**TRY IT**
Leaving out all pictures, copy the lines below exactly, from the line with "Task: Click the" to the last line, both ends included.

[Saved data entries]
==============================

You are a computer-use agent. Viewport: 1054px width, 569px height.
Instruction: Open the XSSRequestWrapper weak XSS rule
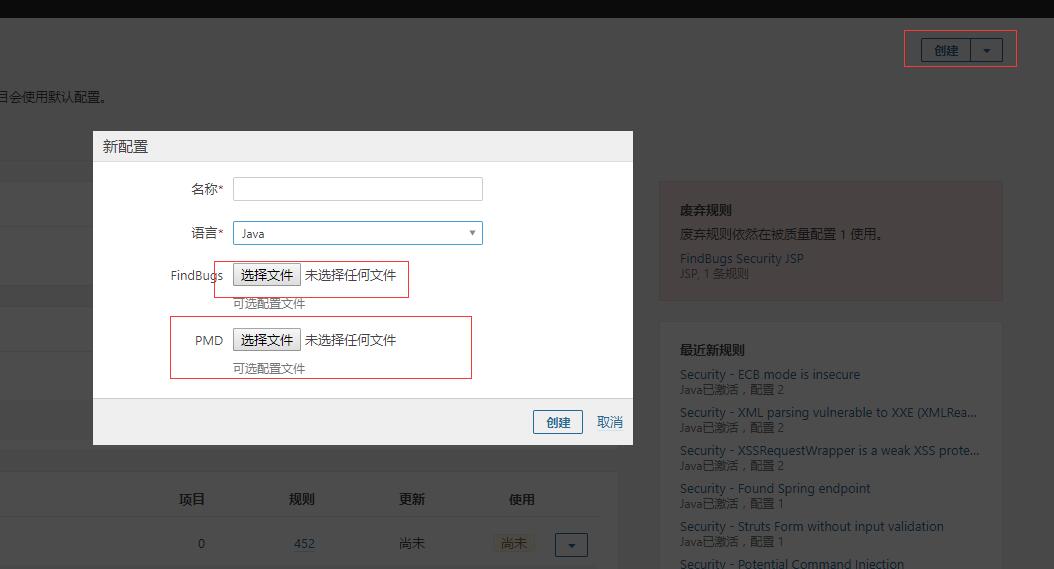point(829,450)
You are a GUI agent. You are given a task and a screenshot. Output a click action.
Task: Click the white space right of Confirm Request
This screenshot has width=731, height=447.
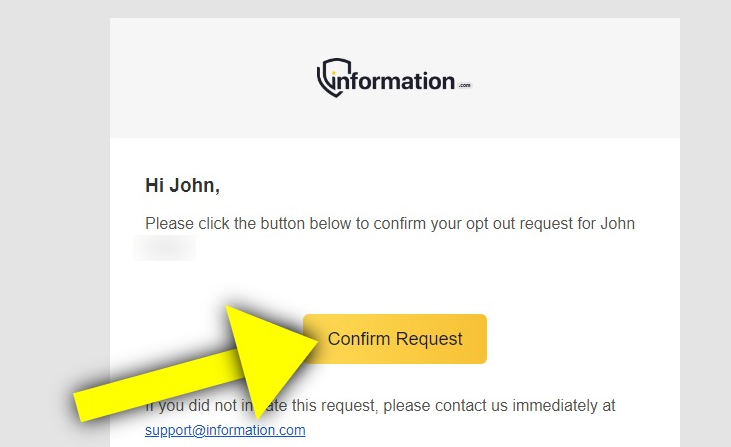(583, 339)
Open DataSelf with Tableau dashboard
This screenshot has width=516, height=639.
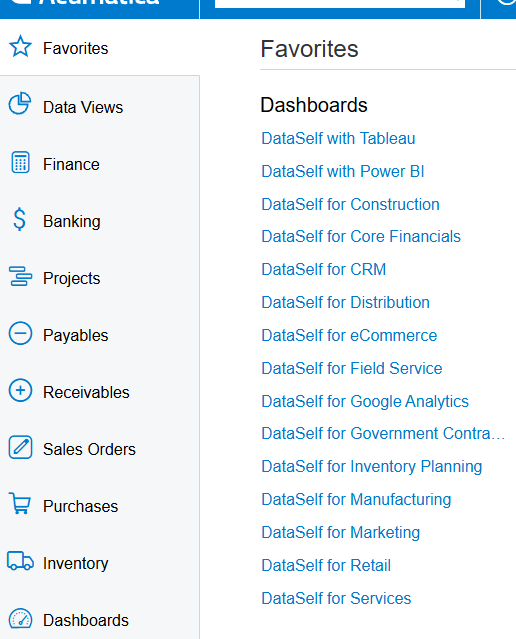pyautogui.click(x=338, y=139)
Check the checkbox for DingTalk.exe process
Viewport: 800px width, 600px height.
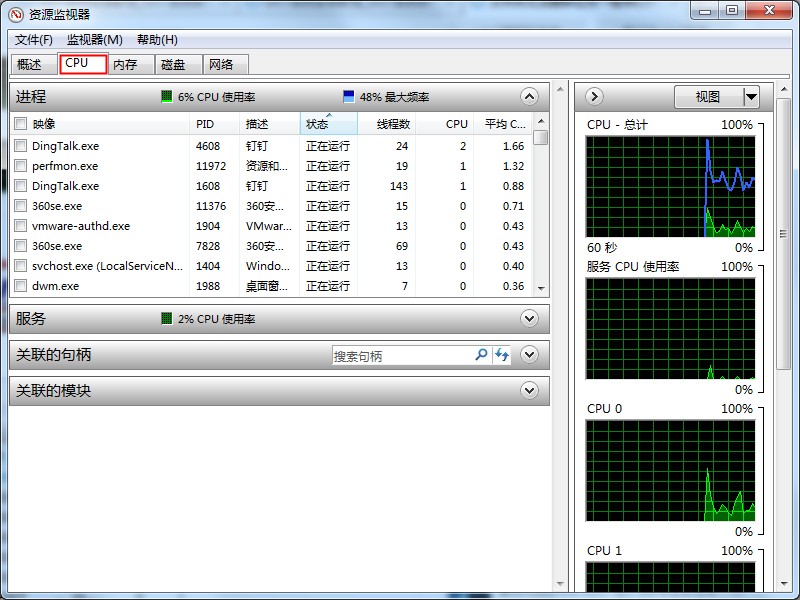coord(18,145)
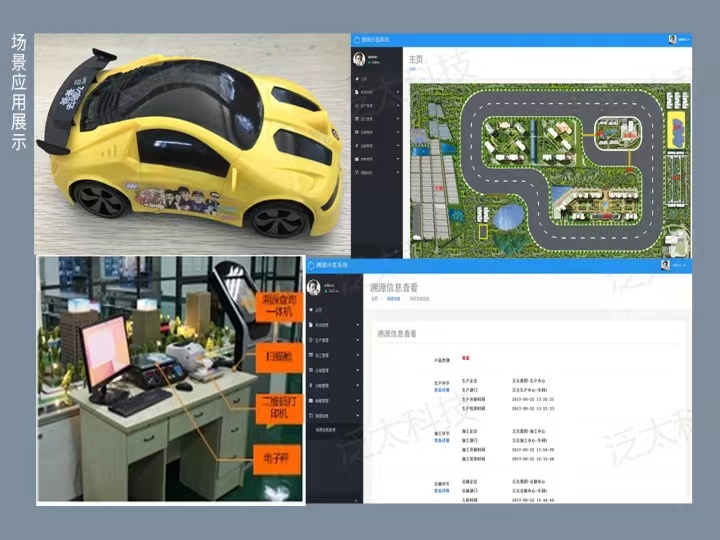Expand the second sidebar menu in the top panel
The height and width of the screenshot is (540, 720).
[399, 91]
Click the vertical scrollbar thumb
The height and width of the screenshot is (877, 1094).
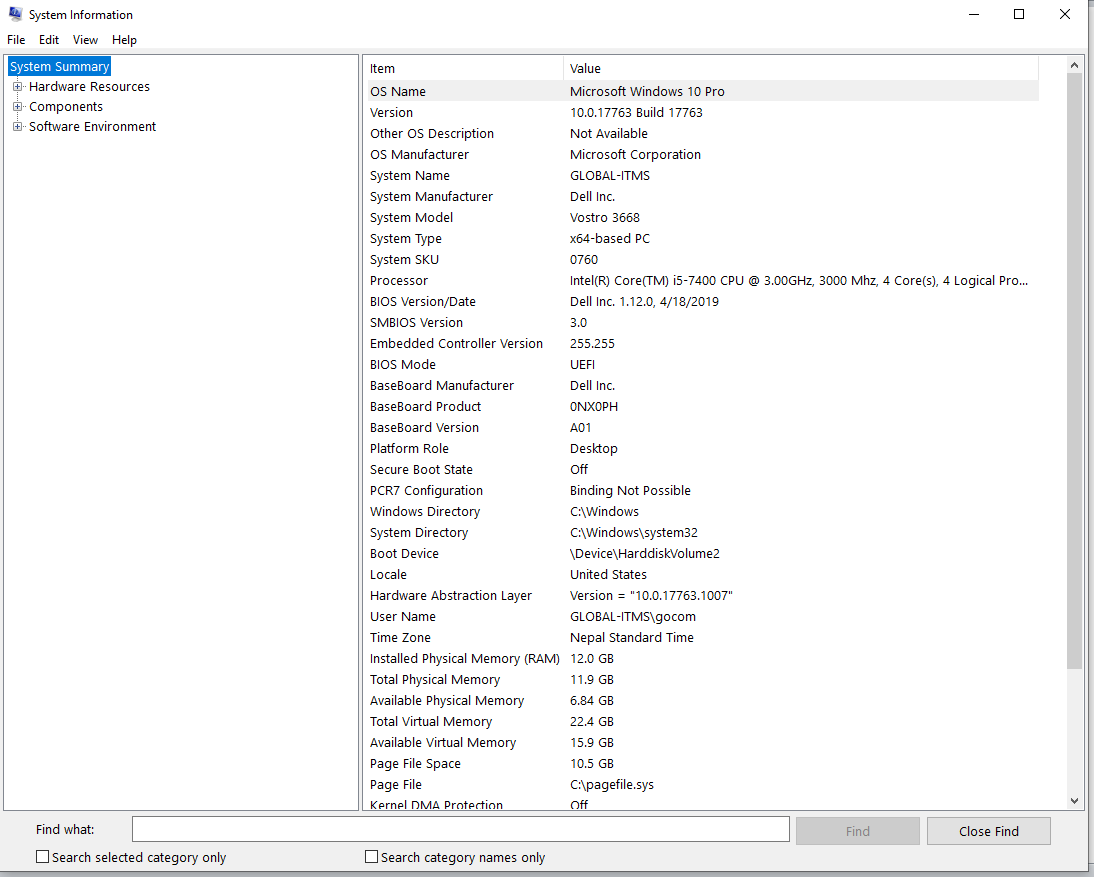(1075, 370)
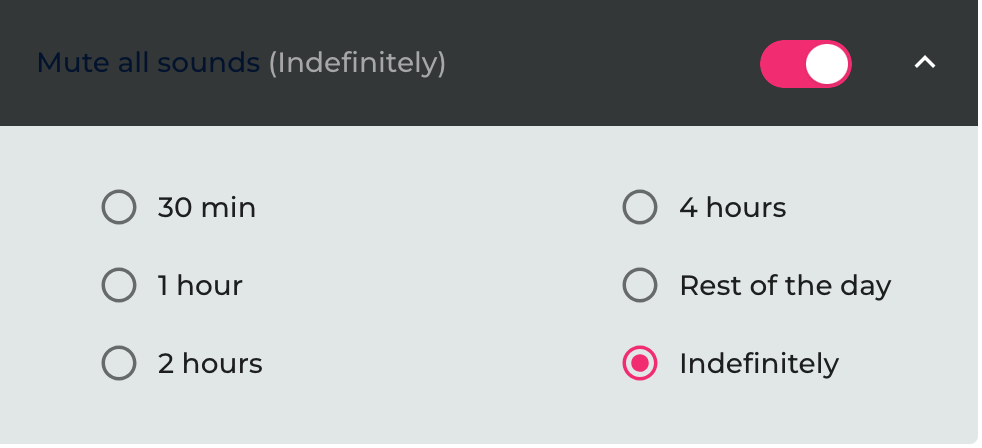Click the "Mute all sounds" header text
The width and height of the screenshot is (982, 448).
pos(148,63)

==============================

**SOLUTION TO THE EXERCISE**
Task: Click the white space right of Confirm Request
This screenshot has width=731, height=447.
(583, 339)
Open DataSelf with Tableau dashboard
This screenshot has width=516, height=639.
pyautogui.click(x=338, y=139)
Check the checkbox for DingTalk.exe process
Viewport: 800px width, 600px height.
coord(18,145)
Expand the second sidebar menu in the top panel
The height and width of the screenshot is (540, 720).
[399, 91]
Click the vertical scrollbar thumb
The height and width of the screenshot is (877, 1094).
(1075, 370)
Click the "Mute all sounds" header text
The width and height of the screenshot is (982, 448).
pos(148,63)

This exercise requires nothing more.